Your task
Format the lines below as a Markdown table with two columns, Row and Line, putting a row number in Row and each line in Line. Leave out blank lines.
## begin Recorded information
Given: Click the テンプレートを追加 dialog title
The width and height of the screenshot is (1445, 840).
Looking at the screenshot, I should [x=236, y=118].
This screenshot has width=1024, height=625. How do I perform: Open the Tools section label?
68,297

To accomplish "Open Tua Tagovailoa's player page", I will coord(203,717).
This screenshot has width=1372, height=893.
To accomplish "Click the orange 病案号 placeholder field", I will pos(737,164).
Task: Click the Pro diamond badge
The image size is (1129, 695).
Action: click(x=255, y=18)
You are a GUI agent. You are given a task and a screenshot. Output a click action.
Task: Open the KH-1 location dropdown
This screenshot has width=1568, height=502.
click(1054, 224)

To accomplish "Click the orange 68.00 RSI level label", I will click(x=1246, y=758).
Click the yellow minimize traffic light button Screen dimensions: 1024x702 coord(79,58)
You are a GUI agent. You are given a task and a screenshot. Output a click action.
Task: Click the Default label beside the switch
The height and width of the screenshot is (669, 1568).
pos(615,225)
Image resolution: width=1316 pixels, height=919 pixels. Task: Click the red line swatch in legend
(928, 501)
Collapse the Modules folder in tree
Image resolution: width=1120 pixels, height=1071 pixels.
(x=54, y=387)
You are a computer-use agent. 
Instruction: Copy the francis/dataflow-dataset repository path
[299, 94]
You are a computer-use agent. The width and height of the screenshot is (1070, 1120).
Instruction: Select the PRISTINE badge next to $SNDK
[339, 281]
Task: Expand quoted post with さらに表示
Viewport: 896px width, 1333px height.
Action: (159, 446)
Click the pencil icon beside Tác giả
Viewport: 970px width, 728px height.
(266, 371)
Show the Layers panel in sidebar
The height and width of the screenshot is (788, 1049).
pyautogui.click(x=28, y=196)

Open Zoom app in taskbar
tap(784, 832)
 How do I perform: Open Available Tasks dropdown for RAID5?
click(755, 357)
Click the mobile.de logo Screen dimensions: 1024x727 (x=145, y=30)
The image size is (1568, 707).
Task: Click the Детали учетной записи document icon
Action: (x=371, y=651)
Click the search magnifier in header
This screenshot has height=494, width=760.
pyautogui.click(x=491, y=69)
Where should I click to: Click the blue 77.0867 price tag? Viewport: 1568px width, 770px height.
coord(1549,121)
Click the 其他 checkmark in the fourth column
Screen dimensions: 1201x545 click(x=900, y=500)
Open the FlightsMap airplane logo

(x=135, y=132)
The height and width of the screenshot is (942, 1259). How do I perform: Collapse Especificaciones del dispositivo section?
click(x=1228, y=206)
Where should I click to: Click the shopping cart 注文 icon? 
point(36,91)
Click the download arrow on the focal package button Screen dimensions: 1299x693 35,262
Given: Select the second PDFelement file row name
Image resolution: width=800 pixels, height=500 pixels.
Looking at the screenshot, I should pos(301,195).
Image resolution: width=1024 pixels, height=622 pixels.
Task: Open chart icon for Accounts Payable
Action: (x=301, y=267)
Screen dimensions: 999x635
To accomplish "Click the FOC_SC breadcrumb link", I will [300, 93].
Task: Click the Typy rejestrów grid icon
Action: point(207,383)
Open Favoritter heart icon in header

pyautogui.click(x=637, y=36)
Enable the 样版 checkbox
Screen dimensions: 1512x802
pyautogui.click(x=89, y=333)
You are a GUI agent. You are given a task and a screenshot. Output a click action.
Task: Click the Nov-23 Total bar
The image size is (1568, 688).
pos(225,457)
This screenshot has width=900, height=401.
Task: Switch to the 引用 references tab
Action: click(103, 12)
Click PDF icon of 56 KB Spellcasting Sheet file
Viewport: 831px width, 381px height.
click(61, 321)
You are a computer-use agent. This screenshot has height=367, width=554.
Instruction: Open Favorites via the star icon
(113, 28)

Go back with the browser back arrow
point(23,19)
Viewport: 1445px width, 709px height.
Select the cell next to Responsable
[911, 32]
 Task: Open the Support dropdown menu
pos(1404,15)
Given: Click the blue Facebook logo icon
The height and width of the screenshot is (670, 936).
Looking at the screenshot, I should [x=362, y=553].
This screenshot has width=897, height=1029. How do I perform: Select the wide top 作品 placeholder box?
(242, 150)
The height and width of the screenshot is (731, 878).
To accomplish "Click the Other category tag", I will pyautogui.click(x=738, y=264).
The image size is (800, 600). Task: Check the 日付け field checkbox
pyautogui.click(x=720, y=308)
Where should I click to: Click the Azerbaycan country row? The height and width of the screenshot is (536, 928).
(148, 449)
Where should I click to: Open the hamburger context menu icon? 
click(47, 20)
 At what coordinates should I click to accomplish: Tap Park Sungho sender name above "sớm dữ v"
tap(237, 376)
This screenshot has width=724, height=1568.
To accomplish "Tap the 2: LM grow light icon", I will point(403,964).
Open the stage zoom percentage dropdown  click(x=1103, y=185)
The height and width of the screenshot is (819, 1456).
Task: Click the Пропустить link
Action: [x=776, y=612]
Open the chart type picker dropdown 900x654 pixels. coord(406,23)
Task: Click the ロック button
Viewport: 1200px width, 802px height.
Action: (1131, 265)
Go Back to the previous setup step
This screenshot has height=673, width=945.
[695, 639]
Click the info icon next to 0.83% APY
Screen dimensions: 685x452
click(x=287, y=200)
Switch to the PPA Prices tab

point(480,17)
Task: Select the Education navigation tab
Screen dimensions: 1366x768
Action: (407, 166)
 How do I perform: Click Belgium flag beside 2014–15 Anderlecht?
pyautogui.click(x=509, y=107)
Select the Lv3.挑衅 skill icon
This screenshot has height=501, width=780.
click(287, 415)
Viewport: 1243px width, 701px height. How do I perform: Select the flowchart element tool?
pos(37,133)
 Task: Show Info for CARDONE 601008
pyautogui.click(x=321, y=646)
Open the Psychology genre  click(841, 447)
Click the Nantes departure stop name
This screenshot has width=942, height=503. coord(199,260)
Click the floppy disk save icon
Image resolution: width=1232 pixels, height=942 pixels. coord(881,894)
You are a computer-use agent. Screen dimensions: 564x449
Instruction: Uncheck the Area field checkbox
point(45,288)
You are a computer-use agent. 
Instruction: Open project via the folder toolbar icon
## end Recorded information
Solution
| Row | Line |
|---|---|
| 1 | Given: Click the テンプレートを追加 dialog title |
| 2 | The width and height of the screenshot is (1445, 840). |
| 3 | Looking at the screenshot, I should [x=236, y=118]. |
| 4 | This screenshot has width=1024, height=625. How do I perform: Open the Tools section label? |
| 5 | 68,297 |
| 6 | To accomplish "Open Tua Tagovailoa's player page", I will coord(203,717). |
| 7 | This screenshot has width=1372, height=893. |
| 8 | To accomplish "Click the orange 病案号 placeholder field", I will pos(737,164). |
| 9 | Task: Click the Pro diamond badge |
| 10 | The image size is (1129, 695). |
| 11 | Action: click(x=255, y=18) |
| 12 | You are a GUI agent. You are given a task and a screenshot. Output a click action. |
| 13 | Task: Open the KH-1 location dropdown |
| 14 | This screenshot has width=1568, height=502. |
| 15 | click(1054, 224) |
| 16 | To accomplish "Click the orange 68.00 RSI level label", I will click(x=1246, y=758). |
| 17 | Click the yellow minimize traffic light button Screen dimensions: 1024x702 coord(79,58) |
| 18 | You are a GUI agent. You are given a task and a screenshot. Output a click action. |
| 19 | Task: Click the Default label beside the switch |
| 20 | The height and width of the screenshot is (669, 1568). |
| 21 | pos(615,225) |
| 22 | Image resolution: width=1316 pixels, height=919 pixels. Task: Click the red line swatch in legend |
| 23 | (928, 501) |
| 24 | Collapse the Modules folder in tree |
| 25 | Image resolution: width=1120 pixels, height=1071 pixels. |
| 26 | (x=54, y=387) |
| 27 | You are a computer-use agent.  |
| 28 | Instruction: Copy the francis/dataflow-dataset repository path |
| 29 | [299, 94] |
| 30 | You are a computer-use agent. The width and height of the screenshot is (1070, 1120). |
| 31 | Instruction: Select the PRISTINE badge next to $SNDK |
| 32 | [339, 281] |
| 33 | Task: Expand quoted post with さらに表示 |
| 34 | Viewport: 896px width, 1333px height. |
| 35 | Action: (159, 446) |
| 36 | Click the pencil icon beside Tác giả |
| 37 | Viewport: 970px width, 728px height. |
| 38 | (266, 371) |
| 39 | Show the Layers panel in sidebar |
| 40 | The height and width of the screenshot is (788, 1049). |
| 41 | pyautogui.click(x=28, y=196) |
| 42 | Open Zoom app in taskbar |
| 43 | tap(784, 832) |
| 44 |  How do I perform: Open Available Tasks dropdown for RAID5? |
| 45 | click(755, 357) |
| 46 | Click the mobile.de logo Screen dimensions: 1024x727 (x=145, y=30) |
| 47 | The image size is (1568, 707). |
| 48 | Task: Click the Детали учетной записи document icon |
| 49 | Action: (x=371, y=651) |
| 50 | Click the search magnifier in header |
| 51 | This screenshot has height=494, width=760. |
| 52 | pyautogui.click(x=491, y=69) |
| 53 | Where should I click to: Click the blue 77.0867 price tag? Viewport: 1568px width, 770px height. |
| 54 | coord(1549,121) |
| 55 | Click the 其他 checkmark in the fourth column |
| 56 | Screen dimensions: 1201x545 click(x=900, y=500) |
| 57 | Open the FlightsMap airplane logo |
| 58 | (x=135, y=132) |
| 59 | The height and width of the screenshot is (942, 1259). How do I perform: Collapse Especificaciones del dispositivo section? |
| 60 | click(x=1228, y=206) |
| 61 | Where should I click to: Click the shopping cart 注文 icon?  |
| 62 | point(36,91) |
| 63 | Click the download arrow on the focal package button Screen dimensions: 1299x693 35,262 |
| 64 | Given: Select the second PDFelement file row name |
| 65 | Image resolution: width=800 pixels, height=500 pixels. |
| 66 | Looking at the screenshot, I should pos(301,195). |
| 67 | Image resolution: width=1024 pixels, height=622 pixels. |
| 68 | Task: Open chart icon for Accounts Payable |
| 69 | Action: (x=301, y=267) |
| 70 | Screen dimensions: 999x635 |
| 71 | To accomplish "Click the FOC_SC breadcrumb link", I will [300, 93]. |
| 72 | Task: Click the Typy rejestrów grid icon |
| 73 | Action: point(207,383) |
| 74 | Open Favoritter heart icon in header |
| 75 | pyautogui.click(x=637, y=36) |
| 76 | Enable the 样版 checkbox |
| 77 | Screen dimensions: 1512x802 |
| 78 | pyautogui.click(x=89, y=333) |
| 79 | You are a GUI agent. You are given a task and a screenshot. Output a click action. |
| 80 | Task: Click the Nov-23 Total bar |
| 81 | The image size is (1568, 688). |
| 82 | pos(225,457) |
| 83 | This screenshot has width=900, height=401. |
| 84 | Task: Switch to the 引用 references tab |
| 85 | Action: click(103, 12) |
| 86 | Click PDF icon of 56 KB Spellcasting Sheet file |
| 87 | Viewport: 831px width, 381px height. |
| 88 | click(61, 321) |
| 89 | You are a computer-use agent. This screenshot has height=367, width=554. |
| 90 | Instruction: Open Favorites via the star icon |
| 91 | (113, 28) |
| 92 | Go back with the browser back arrow |
| 93 | point(23,19) |
| 94 | Viewport: 1445px width, 709px height. |
| 95 | Select the cell next to Responsable |
| 96 | [911, 32] |
| 97 |  Task: Open the Support dropdown menu |
| 98 | pos(1404,15) |
| 99 | Given: Click the blue Facebook logo icon |
| 100 | The height and width of the screenshot is (670, 936). |
| 101 | Looking at the screenshot, I should [x=362, y=553]. |
| 102 | This screenshot has width=897, height=1029. How do I perform: Select the wide top 作品 placeholder box? |
| 103 | (242, 150) |
| 104 | The height and width of the screenshot is (731, 878). |
| 105 | To accomplish "Click the Other category tag", I will pyautogui.click(x=738, y=264). |
| 106 | The image size is (800, 600). Task: Check the 日付け field checkbox |
| 107 | pyautogui.click(x=720, y=308) |
| 108 | Where should I click to: Click the Azerbaycan country row? The height and width of the screenshot is (536, 928). |
| 109 | (148, 449) |
| 110 | Where should I click to: Open the hamburger context menu icon?  |
| 111 | click(47, 20) |
| 112 |  At what coordinates should I click to accomplish: Tap Park Sungho sender name above "sớm dữ v" |
| 113 | tap(237, 376) |
| 114 | This screenshot has width=724, height=1568. |
| 115 | To accomplish "Tap the 2: LM grow light icon", I will point(403,964). |
| 116 | Open the stage zoom percentage dropdown  click(x=1103, y=185) |
| 117 | The height and width of the screenshot is (819, 1456). |
| 118 | Task: Click the Пропустить link |
| 119 | Action: [x=776, y=612] |
| 120 | Open the chart type picker dropdown 900x654 pixels. coord(406,23) |
| 121 | Task: Click the ロック button |
| 122 | Viewport: 1200px width, 802px height. |
| 123 | Action: (1131, 265) |
| 124 | Go Back to the previous setup step |
| 125 | This screenshot has height=673, width=945. |
| 126 | [695, 639] |
| 127 | Click the info icon next to 0.83% APY |
| 128 | Screen dimensions: 685x452 |
| 129 | click(x=287, y=200) |
| 130 | Switch to the PPA Prices tab |
| 131 | point(480,17) |
| 132 | Task: Select the Education navigation tab |
| 133 | Screen dimensions: 1366x768 |
| 134 | Action: (407, 166) |
| 135 |  How do I perform: Click Belgium flag beside 2014–15 Anderlecht? |
| 136 | pyautogui.click(x=509, y=107) |
| 137 | Select the Lv3.挑衅 skill icon |
| 138 | This screenshot has height=501, width=780. |
| 139 | click(287, 415) |
| 140 | Viewport: 1243px width, 701px height. How do I perform: Select the flowchart element tool? |
| 141 | pos(37,133) |
| 142 |  Task: Show Info for CARDONE 601008 |
| 143 | pyautogui.click(x=321, y=646) |
| 144 | Open the Psychology genre  click(841, 447) |
| 145 | Click the Nantes departure stop name |
| 146 | This screenshot has width=942, height=503. coord(199,260) |
| 147 | Click the floppy disk save icon |
| 148 | Image resolution: width=1232 pixels, height=942 pixels. coord(881,894) |
| 149 | You are a computer-use agent. Screen dimensions: 564x449 |
| 150 | Instruction: Uncheck the Area field checkbox |
| 151 | point(45,288) |
| 152 | You are a computer-use agent.  |
| 153 | Instruction: Open project via the folder toolbar icon |